> **Textabschnitt**:
Was reizt Sie zuerst bei einer Frau: Gucken oder Hören? Günter Haaß benötigt nur einen Wimpernschlag. „Hören, dann Sehen! Das geht in Sekundenschnelle.“ Tja, Kirchenmusiker Haaß ist der „Dieter Bohlen“ beim Chor-Casting. „Nur die Sprüche habe ich nicht so drauf.“ Allerdings stimmlich doll drauf ist bereits seit 100 Jahren die Chorgemeinschaft St. Elisabeth. Am 27. Februar wird jubiliert---!

Wie muss eine Chorstimme klingen? „Klar, geschmeidig. Voraussetzung: anpassungsfähig. Allerdings darf die Stimme nicht zu sehr individuell ausgeprägt sein. Denn wir sprechen von einem Chor. Es geht immer um den homogenen Chorklang; Aufgabe des Chorerziehers liegt auch darin, diesen zu formen“, verdeutlicht der 59-jährige Haaß, der seit 32 Jahren das richtige Händchen für die St. Elisabeth-Stimmen beweist.

> **Übungsdaten**:
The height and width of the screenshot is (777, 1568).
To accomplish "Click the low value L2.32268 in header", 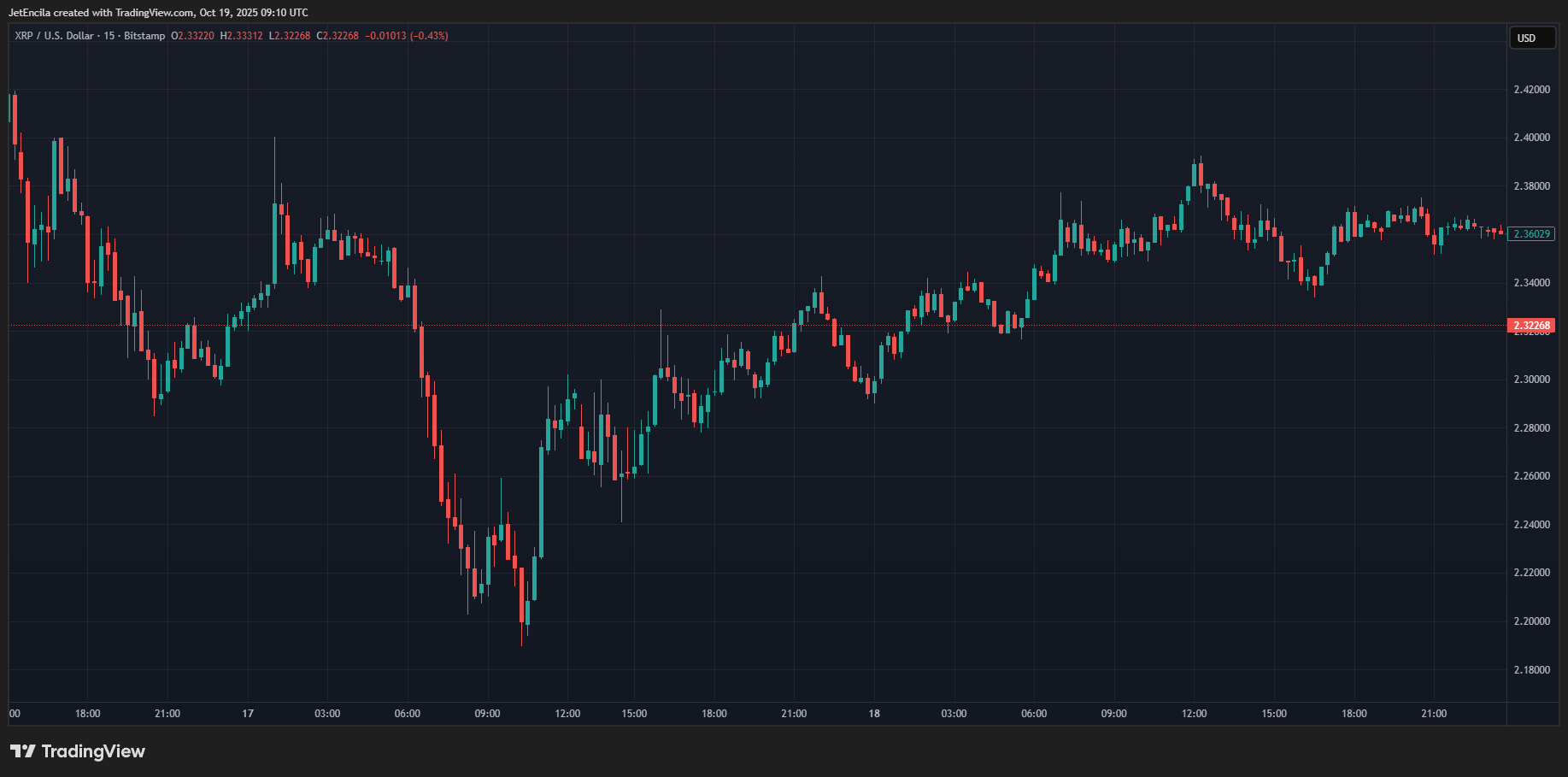I will pos(290,36).

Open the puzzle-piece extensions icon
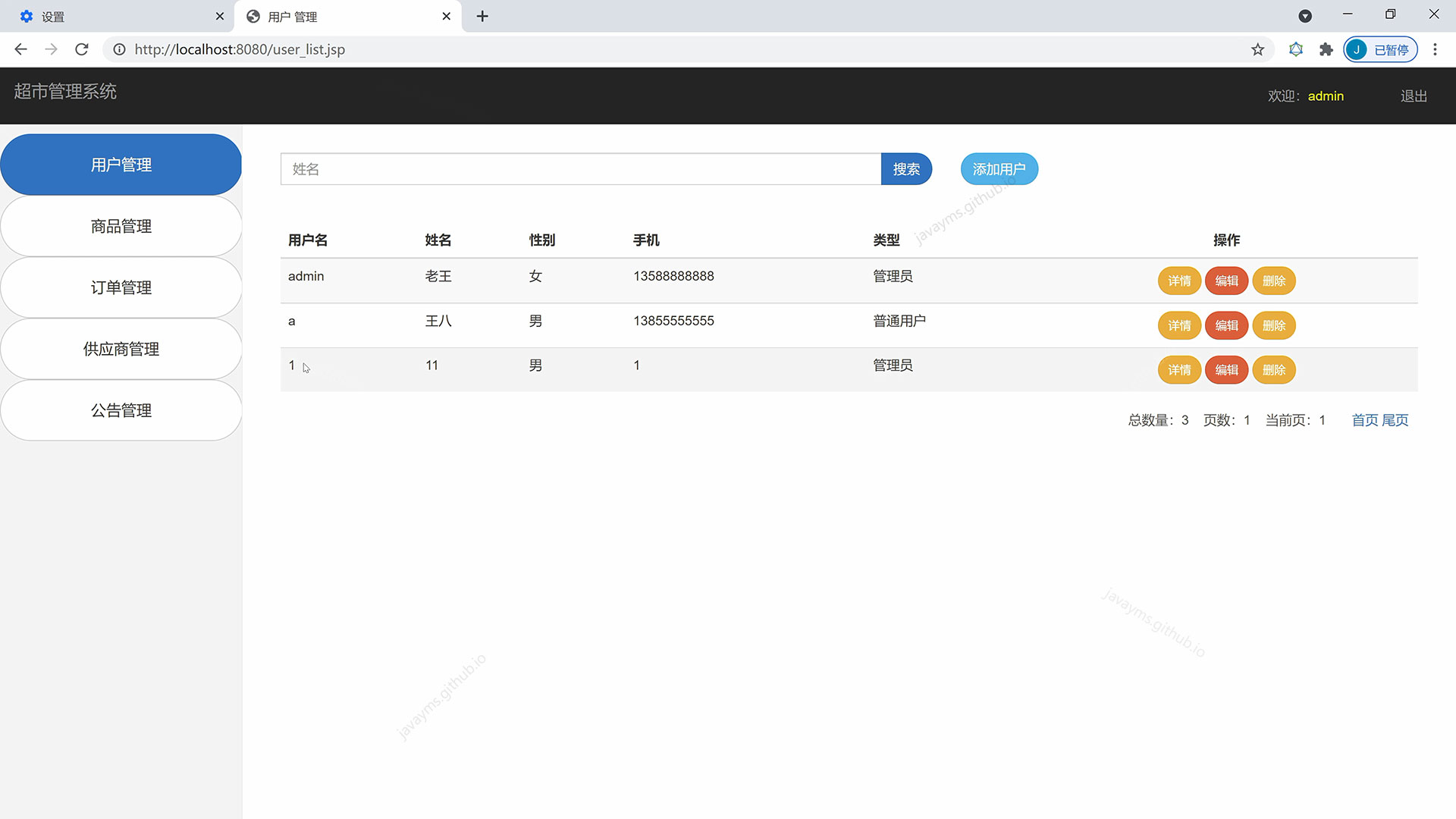coord(1326,49)
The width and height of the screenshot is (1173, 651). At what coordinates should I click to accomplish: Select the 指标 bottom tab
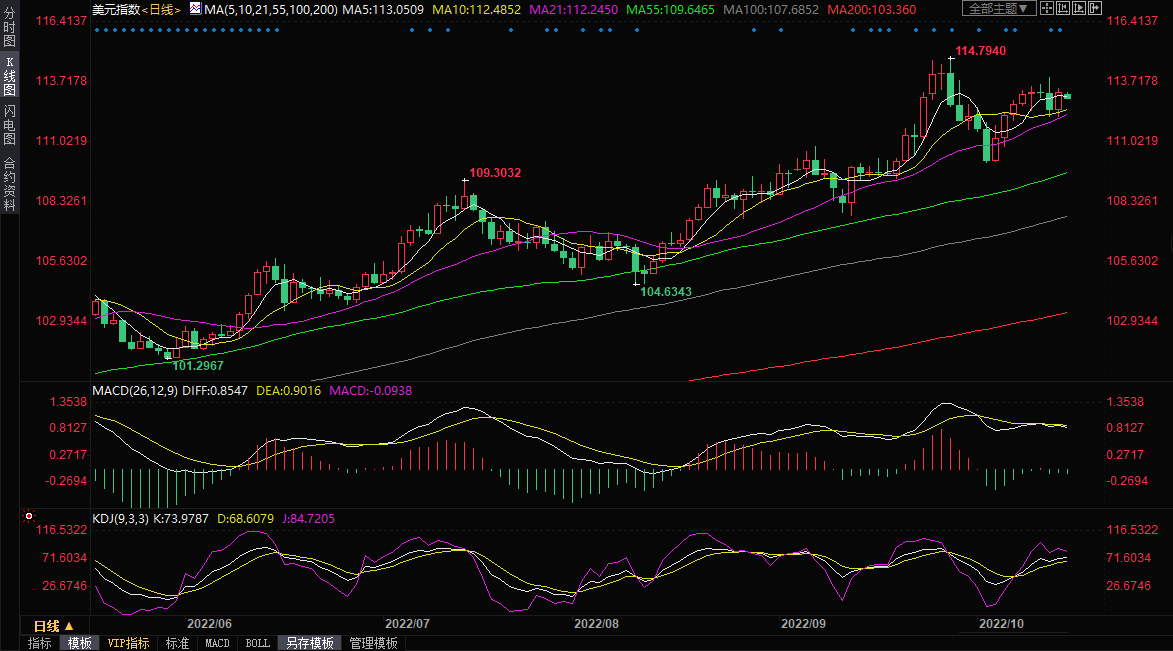(x=40, y=643)
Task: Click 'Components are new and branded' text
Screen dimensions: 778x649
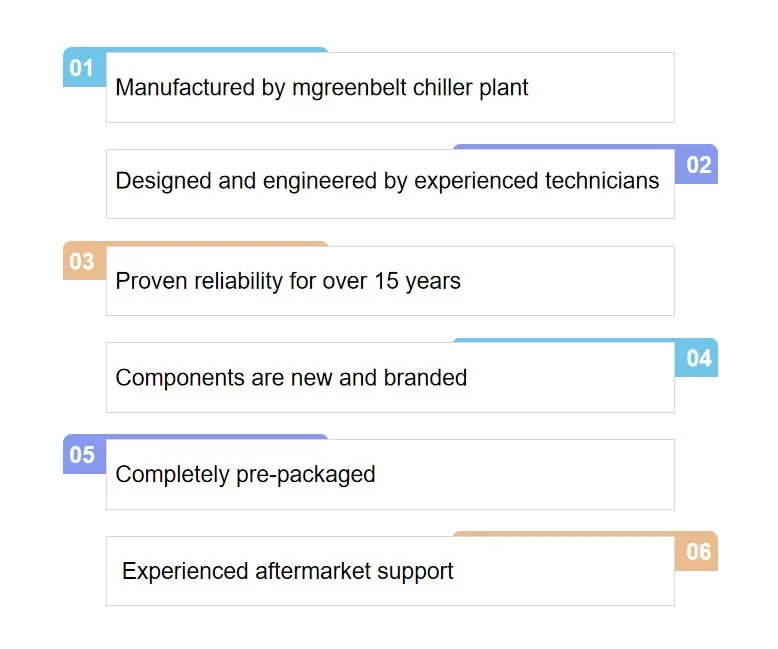Action: (x=291, y=378)
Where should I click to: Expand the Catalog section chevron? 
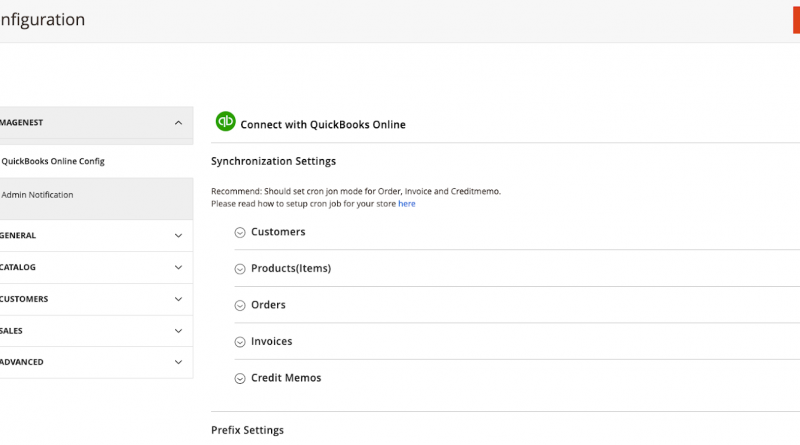[178, 268]
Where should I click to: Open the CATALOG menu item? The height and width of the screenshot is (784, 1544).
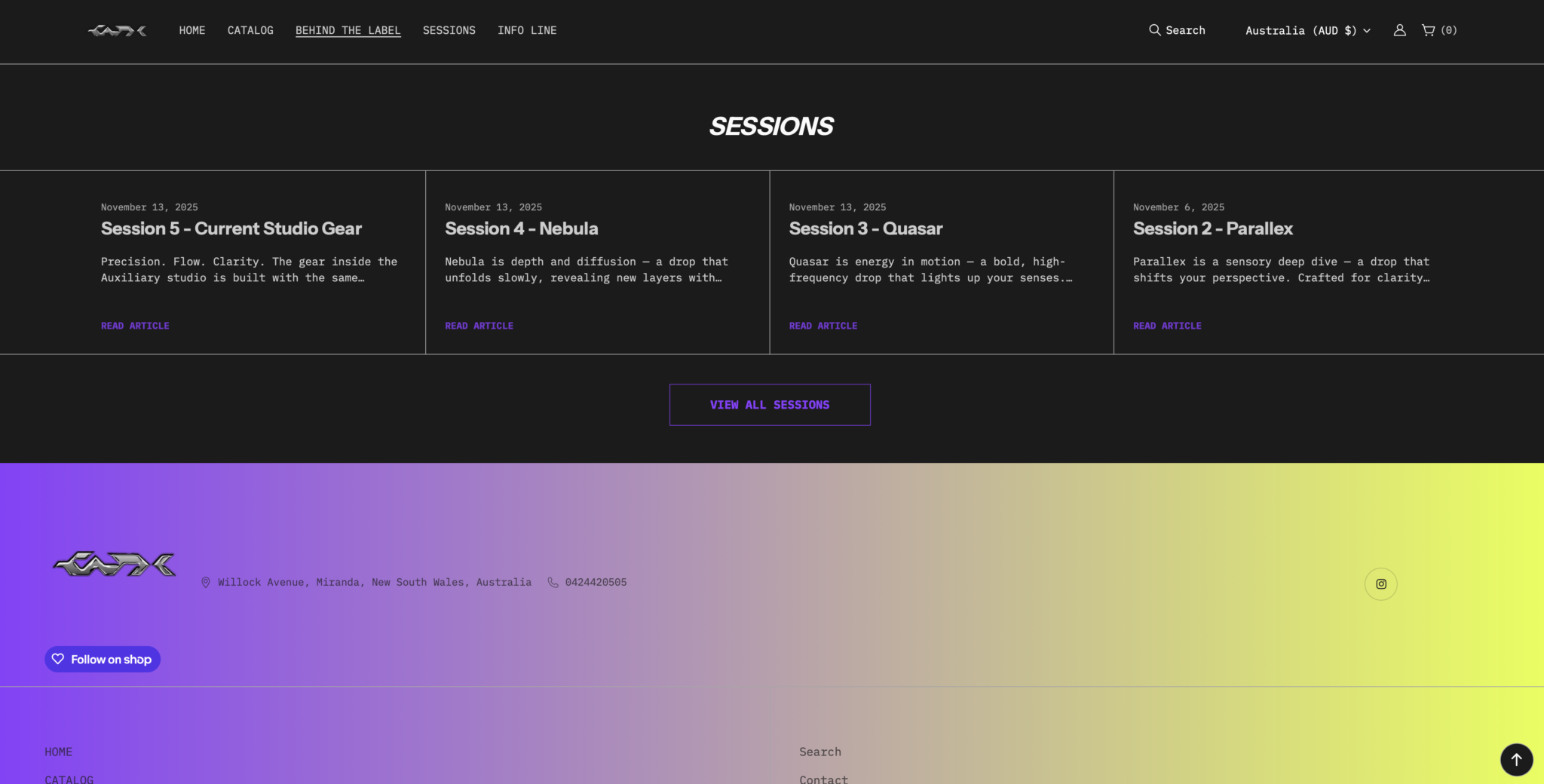[x=250, y=31]
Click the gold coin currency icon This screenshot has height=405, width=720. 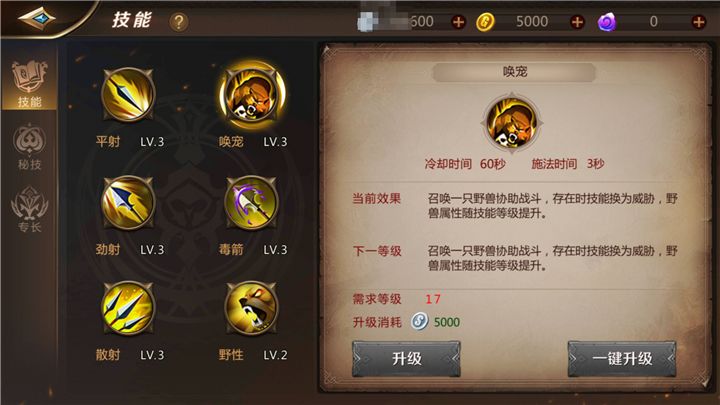pyautogui.click(x=485, y=22)
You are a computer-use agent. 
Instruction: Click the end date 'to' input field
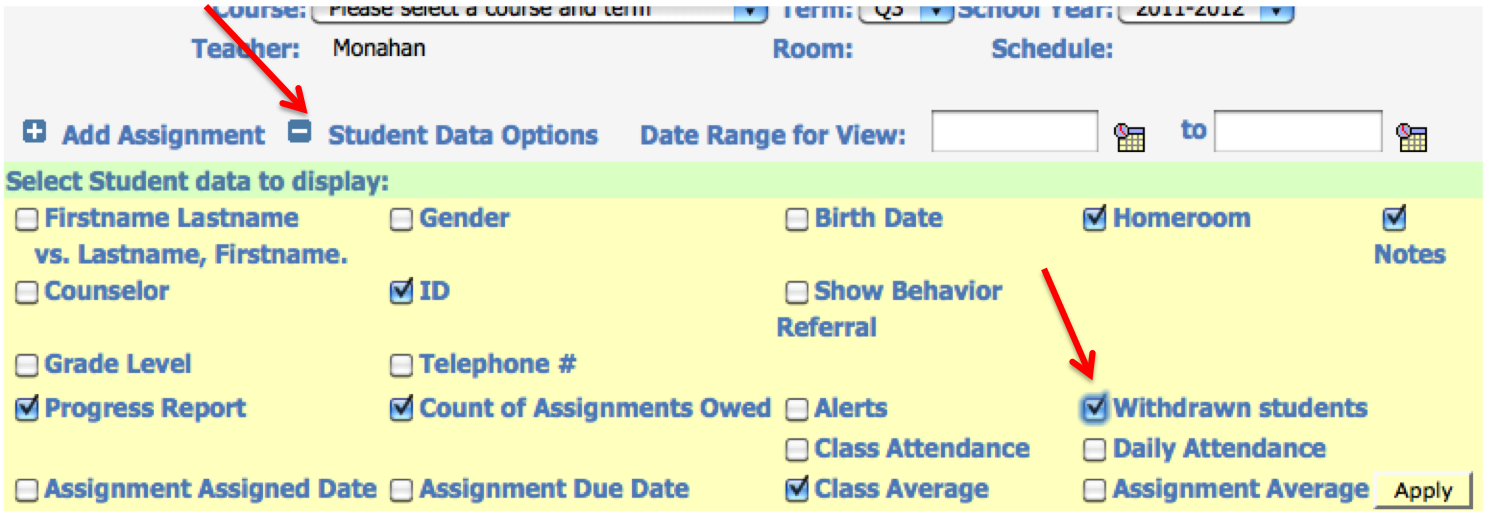[x=1297, y=132]
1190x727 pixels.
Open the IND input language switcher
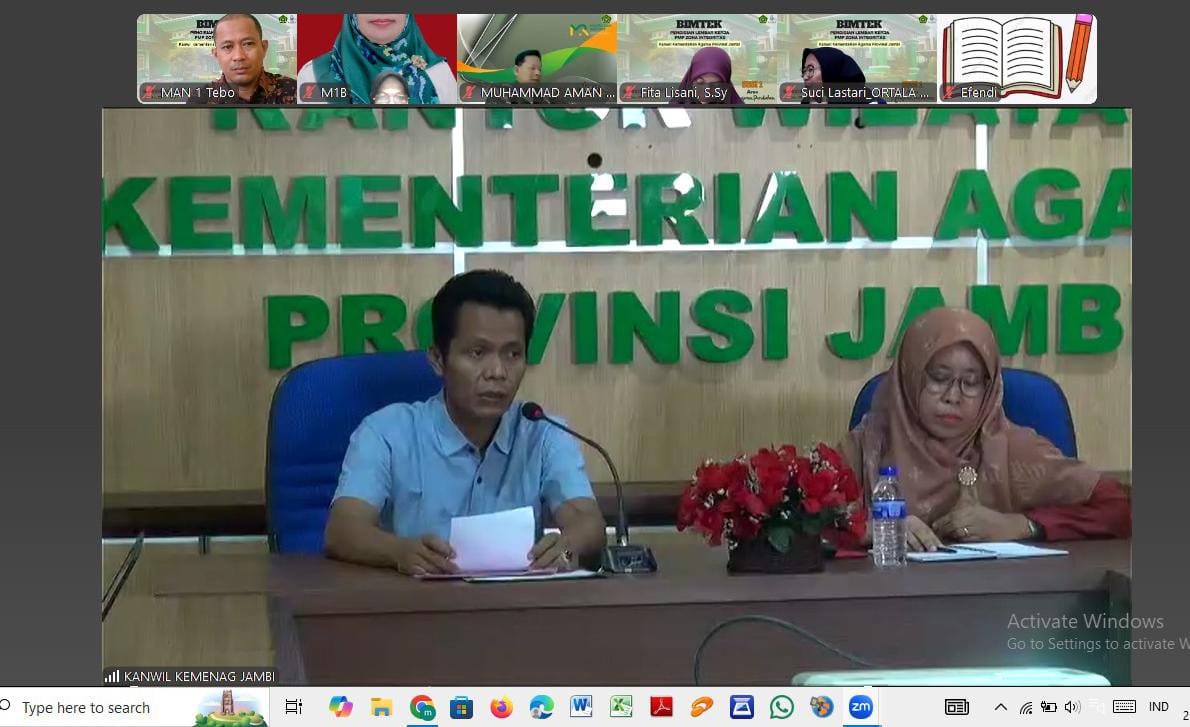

> **Kurzaufgabe A**:
Nenne alle Zahlen, die im Textabschnitt vorkommen, in der Reihenfolge ihres Auftretens.
> **Kurzaufgabe B**:
Setze die Zeilen der Auflistung, beginnend mit der Zeile, die „Open the puzzle-piece extensions icon“ enthält, und endend mit der Zeile, die „(x=40, y=643)“ enthält, in eine Markdown-Tabelle mit den Spalten „Nr.“ und „Zeile“. Leere Zeilen und Bilder lässt du weg.

> **Lösung A**:
100, 27, 59, 32

> **Lösung B**:
| Nr. | Zeile |
|---|---|
| 1 | Open the puzzle-piece extensions icon |
| 2 | coord(1326,49) |
| 3 | The width and height of the screenshot is (1173, 651). At what coordinates should I click to accomplish: Select the 指标 bottom tab |
| 4 | (x=40, y=643) |